**THE PROBLEM**
Keep every line in which "Uncheck" occurs and drop the rest of the data.

____________________

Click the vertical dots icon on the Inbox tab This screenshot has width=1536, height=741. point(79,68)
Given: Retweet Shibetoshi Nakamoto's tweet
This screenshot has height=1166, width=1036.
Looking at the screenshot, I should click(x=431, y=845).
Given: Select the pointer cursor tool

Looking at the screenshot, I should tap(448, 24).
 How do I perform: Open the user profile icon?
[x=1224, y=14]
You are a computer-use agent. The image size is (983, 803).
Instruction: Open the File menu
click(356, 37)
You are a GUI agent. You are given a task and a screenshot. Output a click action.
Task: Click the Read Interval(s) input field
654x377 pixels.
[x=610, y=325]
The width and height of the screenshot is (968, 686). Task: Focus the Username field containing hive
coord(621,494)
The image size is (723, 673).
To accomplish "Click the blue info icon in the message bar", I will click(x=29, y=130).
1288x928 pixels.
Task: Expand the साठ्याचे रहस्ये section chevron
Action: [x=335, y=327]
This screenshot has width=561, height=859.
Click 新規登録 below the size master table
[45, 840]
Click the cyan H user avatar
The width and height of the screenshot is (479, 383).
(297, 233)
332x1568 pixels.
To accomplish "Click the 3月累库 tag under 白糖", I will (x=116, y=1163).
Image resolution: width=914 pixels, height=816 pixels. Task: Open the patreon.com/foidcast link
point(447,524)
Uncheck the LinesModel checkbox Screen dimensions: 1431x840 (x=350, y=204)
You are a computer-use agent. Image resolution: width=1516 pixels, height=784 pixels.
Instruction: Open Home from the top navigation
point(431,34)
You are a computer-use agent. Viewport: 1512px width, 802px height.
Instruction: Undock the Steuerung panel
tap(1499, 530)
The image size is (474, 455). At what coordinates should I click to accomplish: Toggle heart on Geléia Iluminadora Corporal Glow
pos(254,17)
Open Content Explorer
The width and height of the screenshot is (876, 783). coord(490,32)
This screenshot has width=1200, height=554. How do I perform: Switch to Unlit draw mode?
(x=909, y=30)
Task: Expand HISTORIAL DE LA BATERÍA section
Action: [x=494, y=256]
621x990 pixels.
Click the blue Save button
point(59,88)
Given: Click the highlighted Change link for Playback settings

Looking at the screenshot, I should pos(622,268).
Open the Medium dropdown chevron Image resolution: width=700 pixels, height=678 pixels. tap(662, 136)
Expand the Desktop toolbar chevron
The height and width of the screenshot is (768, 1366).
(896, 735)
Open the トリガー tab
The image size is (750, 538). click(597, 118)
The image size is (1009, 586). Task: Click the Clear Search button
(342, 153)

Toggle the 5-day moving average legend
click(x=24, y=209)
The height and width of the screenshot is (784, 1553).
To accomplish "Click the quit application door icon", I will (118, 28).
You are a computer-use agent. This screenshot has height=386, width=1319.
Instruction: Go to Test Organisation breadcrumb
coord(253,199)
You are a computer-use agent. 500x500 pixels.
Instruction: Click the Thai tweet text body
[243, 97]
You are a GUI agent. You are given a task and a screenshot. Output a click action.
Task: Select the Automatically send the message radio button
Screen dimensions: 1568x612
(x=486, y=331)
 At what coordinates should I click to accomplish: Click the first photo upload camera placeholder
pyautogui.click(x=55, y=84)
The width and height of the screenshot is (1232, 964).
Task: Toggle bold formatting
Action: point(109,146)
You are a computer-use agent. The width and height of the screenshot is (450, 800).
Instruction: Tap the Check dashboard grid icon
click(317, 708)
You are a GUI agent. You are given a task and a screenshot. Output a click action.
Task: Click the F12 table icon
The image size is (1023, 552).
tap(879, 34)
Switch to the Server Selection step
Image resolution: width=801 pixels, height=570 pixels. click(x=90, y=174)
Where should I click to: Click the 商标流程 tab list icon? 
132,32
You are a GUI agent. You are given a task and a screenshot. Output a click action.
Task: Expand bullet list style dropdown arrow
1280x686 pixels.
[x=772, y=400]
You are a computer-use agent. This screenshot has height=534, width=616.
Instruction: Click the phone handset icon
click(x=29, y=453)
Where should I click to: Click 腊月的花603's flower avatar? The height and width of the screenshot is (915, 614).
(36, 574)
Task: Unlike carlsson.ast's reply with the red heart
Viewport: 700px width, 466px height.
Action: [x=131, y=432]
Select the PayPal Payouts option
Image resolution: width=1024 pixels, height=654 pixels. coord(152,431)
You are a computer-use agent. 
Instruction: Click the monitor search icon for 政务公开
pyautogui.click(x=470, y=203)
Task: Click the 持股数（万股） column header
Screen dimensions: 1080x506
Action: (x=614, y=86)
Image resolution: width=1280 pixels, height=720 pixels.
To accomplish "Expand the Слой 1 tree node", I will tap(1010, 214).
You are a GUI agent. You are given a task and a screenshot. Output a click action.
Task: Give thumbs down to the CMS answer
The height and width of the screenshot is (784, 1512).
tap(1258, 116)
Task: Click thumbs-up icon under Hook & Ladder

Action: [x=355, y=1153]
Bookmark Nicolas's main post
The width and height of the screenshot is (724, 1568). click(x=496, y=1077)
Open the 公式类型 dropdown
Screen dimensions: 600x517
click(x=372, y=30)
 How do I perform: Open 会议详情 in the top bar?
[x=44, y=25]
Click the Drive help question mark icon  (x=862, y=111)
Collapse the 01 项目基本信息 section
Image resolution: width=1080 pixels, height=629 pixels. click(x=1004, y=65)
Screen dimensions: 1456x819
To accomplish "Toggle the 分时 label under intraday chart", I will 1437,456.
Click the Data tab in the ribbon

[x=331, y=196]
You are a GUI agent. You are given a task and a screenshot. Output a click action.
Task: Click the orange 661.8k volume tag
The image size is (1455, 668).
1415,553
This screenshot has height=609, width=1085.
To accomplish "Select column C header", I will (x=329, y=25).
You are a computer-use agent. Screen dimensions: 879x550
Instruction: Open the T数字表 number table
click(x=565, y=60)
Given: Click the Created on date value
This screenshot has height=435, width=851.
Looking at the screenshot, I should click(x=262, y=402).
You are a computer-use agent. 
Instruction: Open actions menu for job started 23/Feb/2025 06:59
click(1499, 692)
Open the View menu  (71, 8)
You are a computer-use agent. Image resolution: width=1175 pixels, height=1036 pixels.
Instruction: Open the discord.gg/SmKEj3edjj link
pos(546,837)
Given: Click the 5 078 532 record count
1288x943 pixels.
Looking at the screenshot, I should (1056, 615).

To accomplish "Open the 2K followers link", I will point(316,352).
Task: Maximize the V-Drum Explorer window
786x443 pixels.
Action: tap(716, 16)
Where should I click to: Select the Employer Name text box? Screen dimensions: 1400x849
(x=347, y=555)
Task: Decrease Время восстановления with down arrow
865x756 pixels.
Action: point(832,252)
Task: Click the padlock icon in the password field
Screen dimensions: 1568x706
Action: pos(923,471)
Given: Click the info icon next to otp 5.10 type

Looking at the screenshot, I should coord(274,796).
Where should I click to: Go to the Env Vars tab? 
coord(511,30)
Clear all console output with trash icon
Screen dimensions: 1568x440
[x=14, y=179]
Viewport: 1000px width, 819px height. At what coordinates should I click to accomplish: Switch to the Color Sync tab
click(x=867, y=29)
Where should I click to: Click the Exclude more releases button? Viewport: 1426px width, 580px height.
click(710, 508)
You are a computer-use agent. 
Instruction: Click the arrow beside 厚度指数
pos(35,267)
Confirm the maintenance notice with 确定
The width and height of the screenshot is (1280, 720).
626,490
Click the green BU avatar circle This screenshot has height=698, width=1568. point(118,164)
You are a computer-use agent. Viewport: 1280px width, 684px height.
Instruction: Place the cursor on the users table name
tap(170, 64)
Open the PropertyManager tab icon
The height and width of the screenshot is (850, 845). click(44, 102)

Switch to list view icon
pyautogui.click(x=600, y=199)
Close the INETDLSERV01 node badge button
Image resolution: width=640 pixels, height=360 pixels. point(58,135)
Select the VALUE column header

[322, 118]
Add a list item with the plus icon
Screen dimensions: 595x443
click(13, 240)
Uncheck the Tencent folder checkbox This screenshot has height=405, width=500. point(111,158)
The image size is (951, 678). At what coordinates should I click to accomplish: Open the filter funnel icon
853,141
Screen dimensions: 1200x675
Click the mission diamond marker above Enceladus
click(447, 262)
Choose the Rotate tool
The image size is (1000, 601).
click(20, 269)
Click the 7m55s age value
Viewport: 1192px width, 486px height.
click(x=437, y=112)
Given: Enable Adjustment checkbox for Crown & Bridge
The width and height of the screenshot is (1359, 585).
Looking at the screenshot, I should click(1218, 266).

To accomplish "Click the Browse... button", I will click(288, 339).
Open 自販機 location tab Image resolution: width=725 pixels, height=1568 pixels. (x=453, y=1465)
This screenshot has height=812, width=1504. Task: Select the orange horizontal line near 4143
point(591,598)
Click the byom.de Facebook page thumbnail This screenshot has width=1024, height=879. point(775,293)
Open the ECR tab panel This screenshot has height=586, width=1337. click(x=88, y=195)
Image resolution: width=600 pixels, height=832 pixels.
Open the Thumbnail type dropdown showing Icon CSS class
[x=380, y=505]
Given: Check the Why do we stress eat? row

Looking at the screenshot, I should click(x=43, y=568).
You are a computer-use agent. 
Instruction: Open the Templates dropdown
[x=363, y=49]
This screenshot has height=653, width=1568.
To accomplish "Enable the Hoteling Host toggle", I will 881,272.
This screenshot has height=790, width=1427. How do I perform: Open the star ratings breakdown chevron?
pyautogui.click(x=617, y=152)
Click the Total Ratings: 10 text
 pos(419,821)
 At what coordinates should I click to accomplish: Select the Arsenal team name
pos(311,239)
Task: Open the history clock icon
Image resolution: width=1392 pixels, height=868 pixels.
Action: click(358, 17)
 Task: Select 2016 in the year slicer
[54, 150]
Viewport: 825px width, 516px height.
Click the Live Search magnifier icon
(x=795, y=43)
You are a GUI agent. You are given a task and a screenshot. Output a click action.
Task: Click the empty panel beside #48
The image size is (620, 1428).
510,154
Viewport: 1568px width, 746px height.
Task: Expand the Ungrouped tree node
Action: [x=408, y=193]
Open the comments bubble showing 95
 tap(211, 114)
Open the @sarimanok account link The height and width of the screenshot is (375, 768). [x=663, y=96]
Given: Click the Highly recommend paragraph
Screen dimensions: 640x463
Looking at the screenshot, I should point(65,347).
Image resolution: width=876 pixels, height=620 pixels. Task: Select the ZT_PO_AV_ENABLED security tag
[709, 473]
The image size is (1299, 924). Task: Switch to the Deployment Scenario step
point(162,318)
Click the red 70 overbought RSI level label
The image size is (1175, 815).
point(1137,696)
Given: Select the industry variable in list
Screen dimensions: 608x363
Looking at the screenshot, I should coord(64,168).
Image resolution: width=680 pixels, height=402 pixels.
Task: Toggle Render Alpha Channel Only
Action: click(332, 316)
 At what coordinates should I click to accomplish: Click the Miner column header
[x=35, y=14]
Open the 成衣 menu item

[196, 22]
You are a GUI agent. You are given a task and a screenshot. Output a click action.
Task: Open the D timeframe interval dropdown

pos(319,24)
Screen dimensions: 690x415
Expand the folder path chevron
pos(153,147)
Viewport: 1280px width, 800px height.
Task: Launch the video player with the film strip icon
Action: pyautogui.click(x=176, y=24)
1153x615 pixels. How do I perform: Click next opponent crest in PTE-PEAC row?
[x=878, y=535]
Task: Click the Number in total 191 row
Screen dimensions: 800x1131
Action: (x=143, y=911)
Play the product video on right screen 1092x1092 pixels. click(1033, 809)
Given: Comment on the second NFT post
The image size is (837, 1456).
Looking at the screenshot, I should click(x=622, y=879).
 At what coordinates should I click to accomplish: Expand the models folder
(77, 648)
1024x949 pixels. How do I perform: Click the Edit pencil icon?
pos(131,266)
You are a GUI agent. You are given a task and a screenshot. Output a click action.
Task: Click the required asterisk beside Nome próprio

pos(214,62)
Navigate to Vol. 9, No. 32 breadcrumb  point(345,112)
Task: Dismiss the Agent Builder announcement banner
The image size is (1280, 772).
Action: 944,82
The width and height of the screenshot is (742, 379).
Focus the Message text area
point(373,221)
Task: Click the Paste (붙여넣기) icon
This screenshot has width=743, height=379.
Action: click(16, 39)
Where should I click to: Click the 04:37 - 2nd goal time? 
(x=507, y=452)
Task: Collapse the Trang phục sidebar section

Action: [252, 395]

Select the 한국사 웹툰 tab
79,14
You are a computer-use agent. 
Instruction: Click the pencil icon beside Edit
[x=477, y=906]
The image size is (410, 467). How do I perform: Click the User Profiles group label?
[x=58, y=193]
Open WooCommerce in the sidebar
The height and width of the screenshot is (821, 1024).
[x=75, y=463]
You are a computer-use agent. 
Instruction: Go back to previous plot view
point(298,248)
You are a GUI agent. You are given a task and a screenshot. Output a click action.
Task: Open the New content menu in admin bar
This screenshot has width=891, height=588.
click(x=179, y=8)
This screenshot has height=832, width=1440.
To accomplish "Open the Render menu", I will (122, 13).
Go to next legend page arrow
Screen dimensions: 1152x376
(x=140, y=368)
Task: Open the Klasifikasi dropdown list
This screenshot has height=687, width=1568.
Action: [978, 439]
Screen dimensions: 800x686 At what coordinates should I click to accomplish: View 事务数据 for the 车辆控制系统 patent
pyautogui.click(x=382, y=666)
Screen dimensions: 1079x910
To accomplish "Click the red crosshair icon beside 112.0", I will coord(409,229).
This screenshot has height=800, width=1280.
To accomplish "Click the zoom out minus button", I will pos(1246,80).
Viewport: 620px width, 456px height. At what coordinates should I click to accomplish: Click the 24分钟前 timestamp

____________________

**EXPECTED ANSWER**
Uncheck the LinesModel checkbox Screen dimensions: 1431x840 (x=350, y=204)
Uncheck the Tencent folder checkbox This screenshot has height=405, width=500. point(111,158)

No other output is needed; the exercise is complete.